#### Extracted material
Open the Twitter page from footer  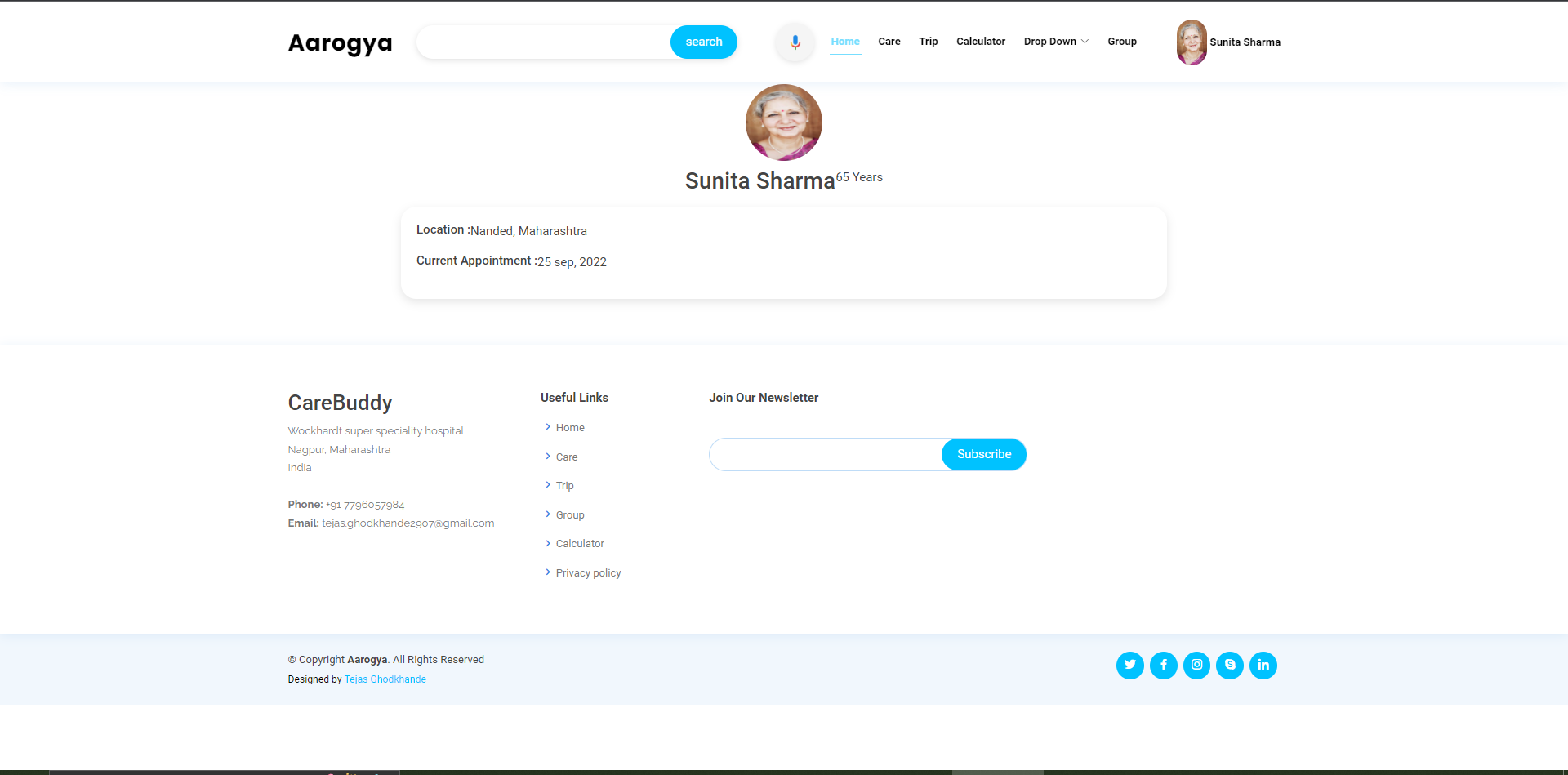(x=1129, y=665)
########
#### Extracted material
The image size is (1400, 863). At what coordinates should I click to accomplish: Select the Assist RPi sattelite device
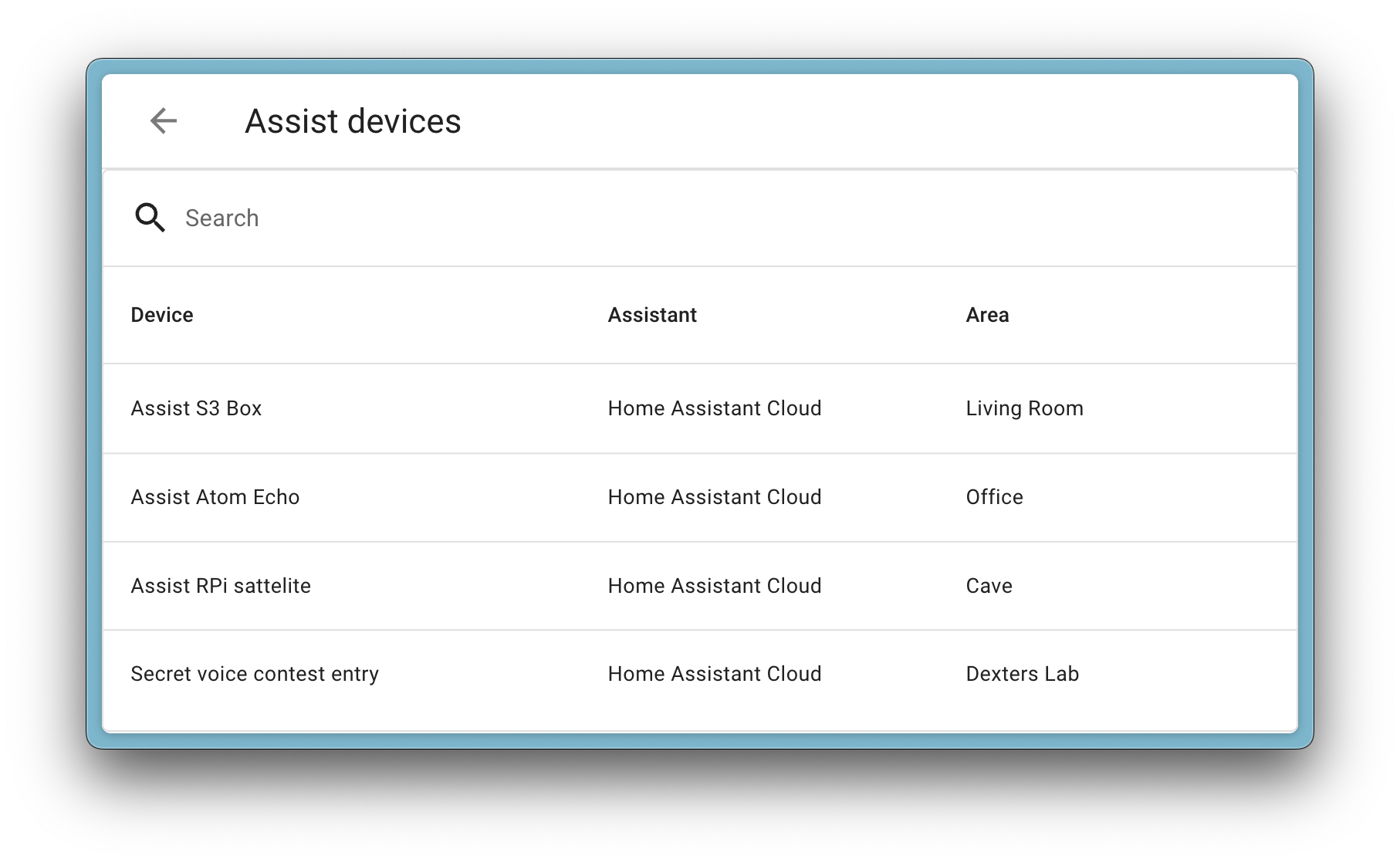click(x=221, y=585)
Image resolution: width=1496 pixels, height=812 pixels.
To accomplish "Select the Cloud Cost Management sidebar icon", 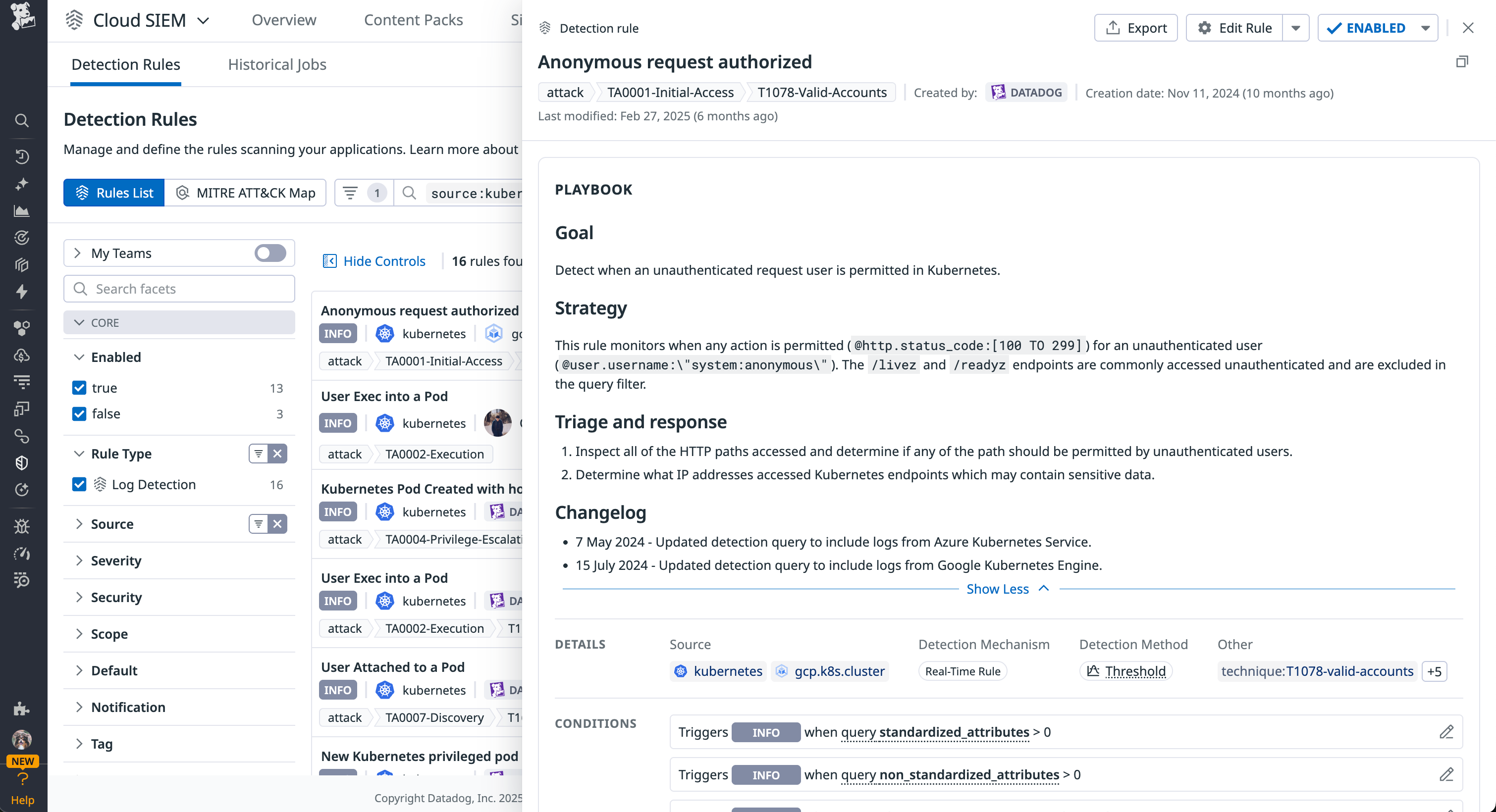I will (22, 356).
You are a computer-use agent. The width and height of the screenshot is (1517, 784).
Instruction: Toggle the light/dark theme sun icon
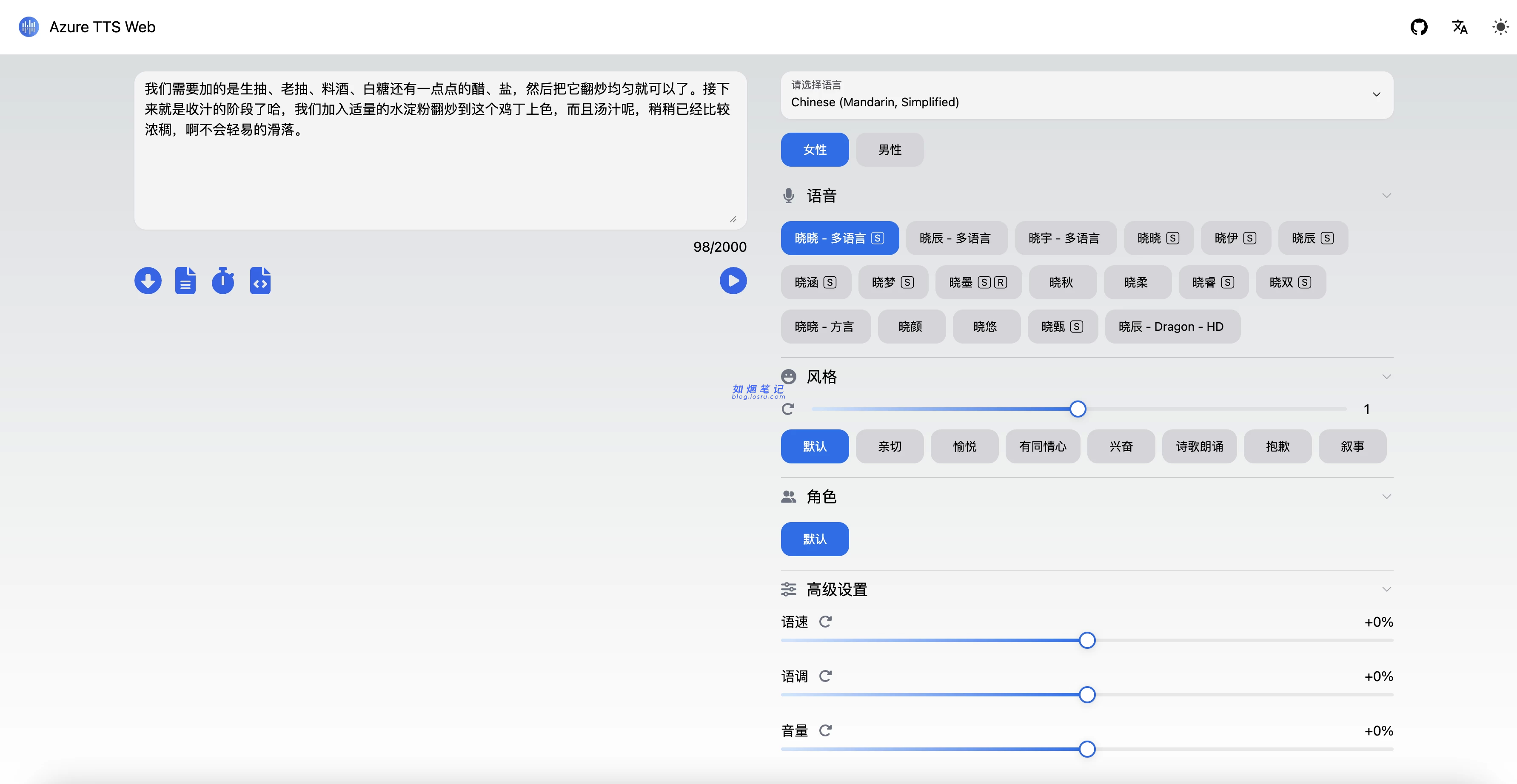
########
#### Extracted material
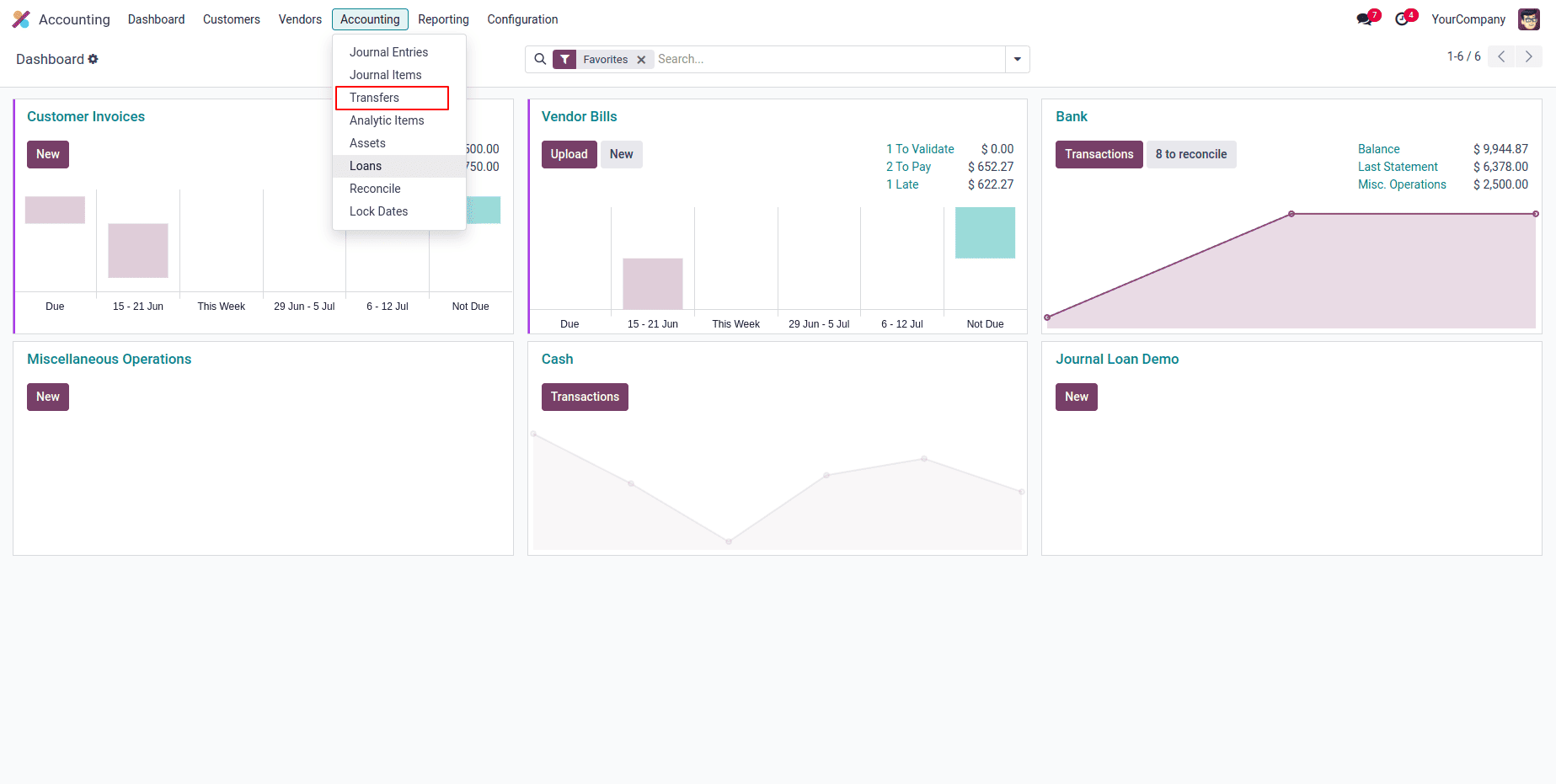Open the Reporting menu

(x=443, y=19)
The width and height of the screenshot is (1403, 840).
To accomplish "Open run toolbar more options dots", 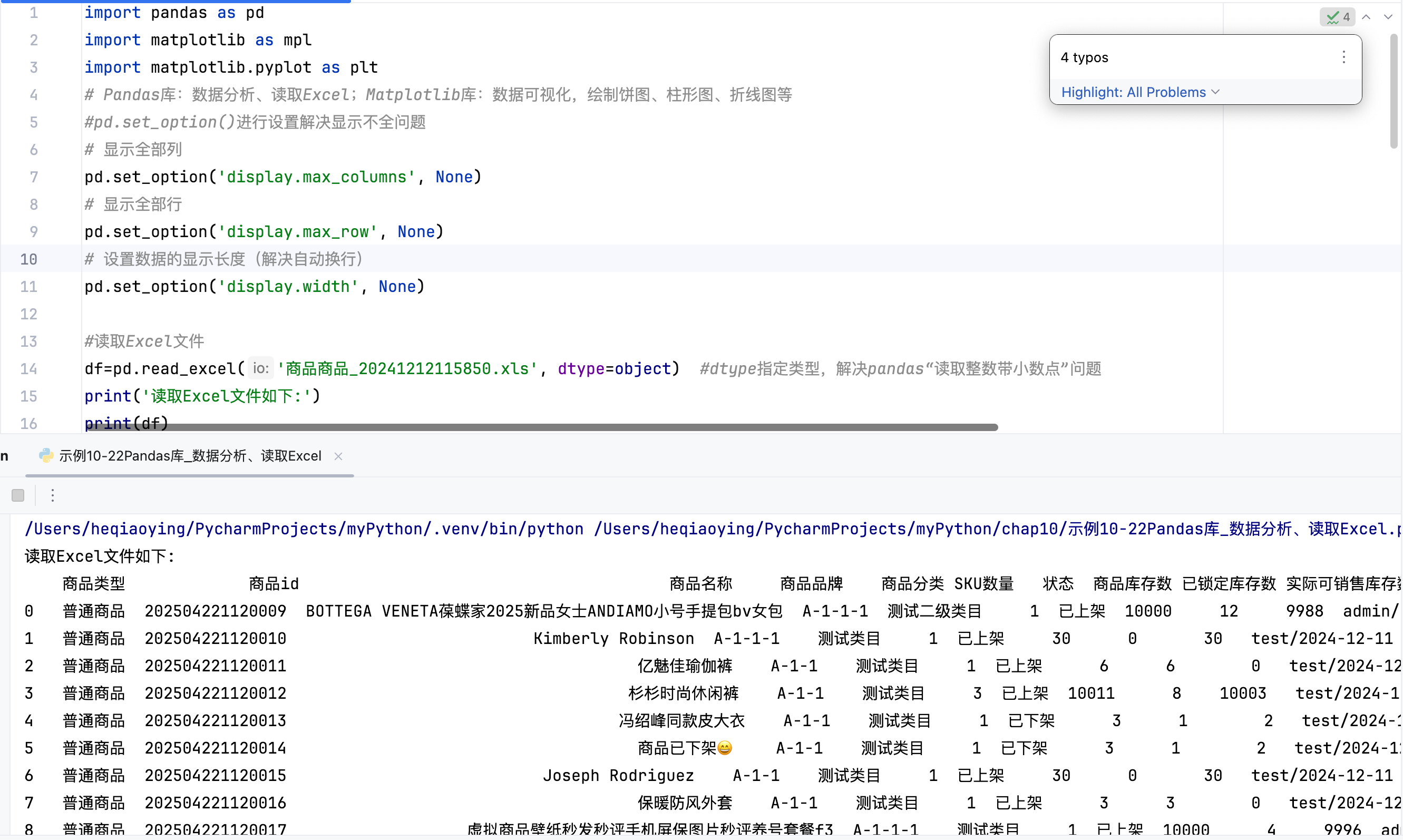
########
Work task: Return every line in the listing that contains the word "screenshot".

Written reply:
You are a computer-use agent. The width and height of the screenshot is (1517, 784).
The width and height of the screenshot is (1403, 840).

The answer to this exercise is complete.